* [STATED TASK] Rescale the lines below, starting at the line containing "Select the SmartWare share" and ending at the last line, both included: give only those lines again, requests included, with each coordinate in the answers multiplied by 0.7 and rounded to a whole number, halves rounded up. Leave the pictures out.

Page and screen pointing data
□ □ □ □ □

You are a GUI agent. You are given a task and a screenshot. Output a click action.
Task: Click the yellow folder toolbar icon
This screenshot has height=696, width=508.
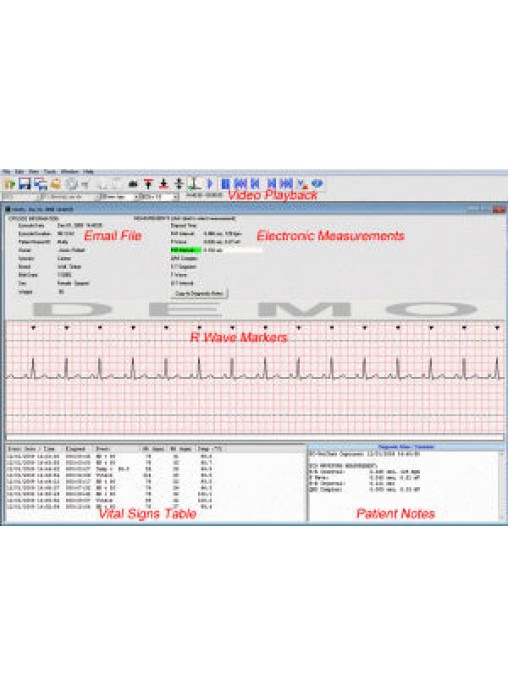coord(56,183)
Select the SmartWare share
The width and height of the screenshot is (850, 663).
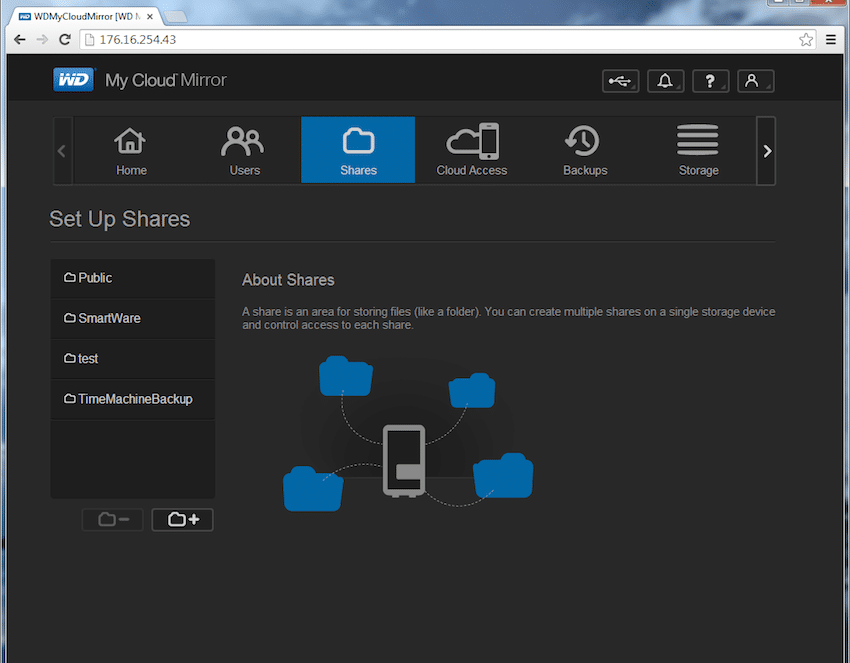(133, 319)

□ □ □ □ □

* [OUTPUT OF THE EXERCISE]
Select the SmartWare share
The width and height of the screenshot is (850, 663).
(93, 223)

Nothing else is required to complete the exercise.